Recently, I wrote an article about the “7 Big Trends for Direct Mail in 2011” and a number of fundraisers asked about trends specific to that industry. It’s a question I was happy to tackle, with the aid of our comprehensive database of direct mail, the Who’s Mailing What! Archive, which includes the tracking of 14 different types of fundraising mail (social action, culture, environment, health/handicapped, international relief, minority groups, sports/olympics, politics, religion, animals/wildlife, local relief, lobbying efforts, children and education).
Looking at direct mail statistics until the end of August, here’s what we’ve seen so far in 2011 as compared to all of 2010.

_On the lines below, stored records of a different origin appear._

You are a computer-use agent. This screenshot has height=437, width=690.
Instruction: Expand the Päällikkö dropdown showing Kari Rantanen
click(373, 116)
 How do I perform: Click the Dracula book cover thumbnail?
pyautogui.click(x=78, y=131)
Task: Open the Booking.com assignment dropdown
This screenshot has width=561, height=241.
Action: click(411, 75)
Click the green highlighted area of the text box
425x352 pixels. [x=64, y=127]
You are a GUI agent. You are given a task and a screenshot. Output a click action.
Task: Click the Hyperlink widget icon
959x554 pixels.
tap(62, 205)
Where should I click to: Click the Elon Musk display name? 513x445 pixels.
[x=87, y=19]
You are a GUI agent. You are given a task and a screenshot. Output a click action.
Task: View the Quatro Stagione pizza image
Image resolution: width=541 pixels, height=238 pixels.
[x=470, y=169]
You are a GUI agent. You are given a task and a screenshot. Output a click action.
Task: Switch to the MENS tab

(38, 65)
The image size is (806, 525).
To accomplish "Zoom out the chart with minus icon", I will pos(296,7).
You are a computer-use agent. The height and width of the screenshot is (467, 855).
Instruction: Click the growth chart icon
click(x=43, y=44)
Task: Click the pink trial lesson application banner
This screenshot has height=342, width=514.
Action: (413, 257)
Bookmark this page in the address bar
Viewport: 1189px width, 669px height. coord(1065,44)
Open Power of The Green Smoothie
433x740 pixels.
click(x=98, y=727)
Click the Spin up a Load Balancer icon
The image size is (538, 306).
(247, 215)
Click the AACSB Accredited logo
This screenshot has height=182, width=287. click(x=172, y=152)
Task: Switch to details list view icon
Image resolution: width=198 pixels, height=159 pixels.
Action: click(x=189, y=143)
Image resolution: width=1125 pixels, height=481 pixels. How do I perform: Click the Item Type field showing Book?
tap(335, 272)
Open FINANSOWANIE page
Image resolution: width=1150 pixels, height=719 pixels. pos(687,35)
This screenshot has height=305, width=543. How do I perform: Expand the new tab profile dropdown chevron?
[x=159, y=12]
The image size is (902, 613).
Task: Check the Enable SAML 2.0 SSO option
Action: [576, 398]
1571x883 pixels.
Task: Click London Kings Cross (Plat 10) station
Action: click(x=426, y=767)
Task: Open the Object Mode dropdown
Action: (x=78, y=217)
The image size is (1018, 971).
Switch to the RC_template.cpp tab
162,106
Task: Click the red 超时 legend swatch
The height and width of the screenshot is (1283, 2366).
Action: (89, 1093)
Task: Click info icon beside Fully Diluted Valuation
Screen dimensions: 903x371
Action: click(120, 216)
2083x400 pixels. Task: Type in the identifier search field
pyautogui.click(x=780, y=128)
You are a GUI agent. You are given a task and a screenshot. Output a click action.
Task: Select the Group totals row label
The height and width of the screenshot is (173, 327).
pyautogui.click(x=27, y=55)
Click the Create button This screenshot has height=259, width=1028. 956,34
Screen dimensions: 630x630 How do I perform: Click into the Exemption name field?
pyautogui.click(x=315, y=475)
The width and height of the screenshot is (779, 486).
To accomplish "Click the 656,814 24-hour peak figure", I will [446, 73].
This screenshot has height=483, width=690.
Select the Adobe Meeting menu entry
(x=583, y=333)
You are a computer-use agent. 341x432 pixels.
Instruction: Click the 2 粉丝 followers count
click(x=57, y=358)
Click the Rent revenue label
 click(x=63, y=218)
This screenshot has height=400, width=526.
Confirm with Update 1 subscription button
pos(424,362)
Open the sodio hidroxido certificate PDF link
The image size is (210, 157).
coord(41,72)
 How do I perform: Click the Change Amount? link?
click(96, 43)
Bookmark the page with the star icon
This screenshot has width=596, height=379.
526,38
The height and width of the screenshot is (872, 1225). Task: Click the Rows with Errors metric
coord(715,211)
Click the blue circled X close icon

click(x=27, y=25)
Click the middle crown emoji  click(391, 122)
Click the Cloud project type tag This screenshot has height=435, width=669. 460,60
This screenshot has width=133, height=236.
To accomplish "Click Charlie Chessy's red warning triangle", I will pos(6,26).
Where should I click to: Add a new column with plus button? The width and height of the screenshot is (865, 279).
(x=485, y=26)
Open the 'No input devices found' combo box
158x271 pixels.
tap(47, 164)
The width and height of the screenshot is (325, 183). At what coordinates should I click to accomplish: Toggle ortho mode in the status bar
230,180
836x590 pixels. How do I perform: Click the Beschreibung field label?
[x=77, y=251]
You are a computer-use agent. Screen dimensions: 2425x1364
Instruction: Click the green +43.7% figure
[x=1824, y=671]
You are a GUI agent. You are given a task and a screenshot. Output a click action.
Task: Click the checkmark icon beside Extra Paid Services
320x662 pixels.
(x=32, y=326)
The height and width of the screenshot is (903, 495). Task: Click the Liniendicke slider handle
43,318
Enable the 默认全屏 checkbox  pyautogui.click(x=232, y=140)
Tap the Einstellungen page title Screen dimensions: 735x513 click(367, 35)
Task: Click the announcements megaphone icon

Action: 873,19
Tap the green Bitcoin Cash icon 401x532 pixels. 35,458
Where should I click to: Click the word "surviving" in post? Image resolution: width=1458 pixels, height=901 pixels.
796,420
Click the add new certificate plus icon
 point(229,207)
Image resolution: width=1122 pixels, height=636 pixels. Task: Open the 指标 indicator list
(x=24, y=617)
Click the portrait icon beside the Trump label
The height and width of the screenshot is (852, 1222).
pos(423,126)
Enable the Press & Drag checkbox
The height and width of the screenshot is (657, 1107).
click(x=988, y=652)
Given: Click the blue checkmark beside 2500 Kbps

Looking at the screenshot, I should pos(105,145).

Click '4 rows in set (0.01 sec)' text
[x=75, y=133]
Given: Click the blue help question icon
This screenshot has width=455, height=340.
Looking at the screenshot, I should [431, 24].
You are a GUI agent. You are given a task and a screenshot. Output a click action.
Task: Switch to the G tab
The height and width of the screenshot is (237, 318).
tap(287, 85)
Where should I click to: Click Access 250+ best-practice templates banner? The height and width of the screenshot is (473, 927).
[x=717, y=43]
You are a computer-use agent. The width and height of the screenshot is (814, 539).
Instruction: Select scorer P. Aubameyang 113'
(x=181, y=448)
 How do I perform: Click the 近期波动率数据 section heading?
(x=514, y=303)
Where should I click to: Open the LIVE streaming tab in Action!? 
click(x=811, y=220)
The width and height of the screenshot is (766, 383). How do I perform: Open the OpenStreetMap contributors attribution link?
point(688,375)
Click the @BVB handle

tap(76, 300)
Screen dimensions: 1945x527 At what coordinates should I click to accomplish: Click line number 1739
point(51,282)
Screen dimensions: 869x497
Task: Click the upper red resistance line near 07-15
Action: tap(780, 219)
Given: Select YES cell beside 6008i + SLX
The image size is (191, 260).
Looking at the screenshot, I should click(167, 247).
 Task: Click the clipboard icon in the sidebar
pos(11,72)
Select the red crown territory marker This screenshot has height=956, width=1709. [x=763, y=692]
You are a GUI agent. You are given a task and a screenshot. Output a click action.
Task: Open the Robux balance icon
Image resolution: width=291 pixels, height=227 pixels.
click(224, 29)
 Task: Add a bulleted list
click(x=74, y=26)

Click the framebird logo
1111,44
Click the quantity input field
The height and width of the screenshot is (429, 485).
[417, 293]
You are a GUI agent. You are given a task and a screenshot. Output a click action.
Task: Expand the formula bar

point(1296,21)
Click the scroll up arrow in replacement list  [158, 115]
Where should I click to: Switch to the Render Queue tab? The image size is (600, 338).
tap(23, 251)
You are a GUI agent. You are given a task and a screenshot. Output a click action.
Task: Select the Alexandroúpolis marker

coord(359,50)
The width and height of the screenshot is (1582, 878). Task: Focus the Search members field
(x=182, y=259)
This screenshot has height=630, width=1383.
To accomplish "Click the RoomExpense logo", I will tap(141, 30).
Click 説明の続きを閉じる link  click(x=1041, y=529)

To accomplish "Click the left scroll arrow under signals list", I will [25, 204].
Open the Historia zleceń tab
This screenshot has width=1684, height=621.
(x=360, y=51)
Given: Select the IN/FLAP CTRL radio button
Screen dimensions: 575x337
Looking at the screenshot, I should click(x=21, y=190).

1. Slight Uptick in Controls in 2011
A control is a piece of mail that we’ve seen before in the Archive (for at least a year), and usually it’s an indication of mail that works for certain nonprofit. And fundraisers are an industry that definitely invests more heavily in their donor acquisition packages and are more prone to stay with packages that are faring well in the mailstream.
Therefore, it’s no surprise that the rate of controls is up in 2011, by 1.8 percent to be precise. Now, 45 percent of all fundraising mail is a control, so still over half of all efforts are brand spanking new. But both of those percentages are small potatoes compared to the overall mailstream, in which only 25 percent of all mail pieces are controls.
2. 14 Percent Increase in Premiums!
Premium offers continue to tug on anyone’s heart strings, and they tend to make donors more likely to open their wallet in an economic downturn. Accordingly, 2011 saw a 14 percent increase in premiums compared to 2010, and now 18 percent of all fundraising mail includes a premium.
A similar trend was seen in the overall mailstream, as 1 in every 5 mail pieces had a premium, but that was a small increase (7 percent) compared to the fundraising sector.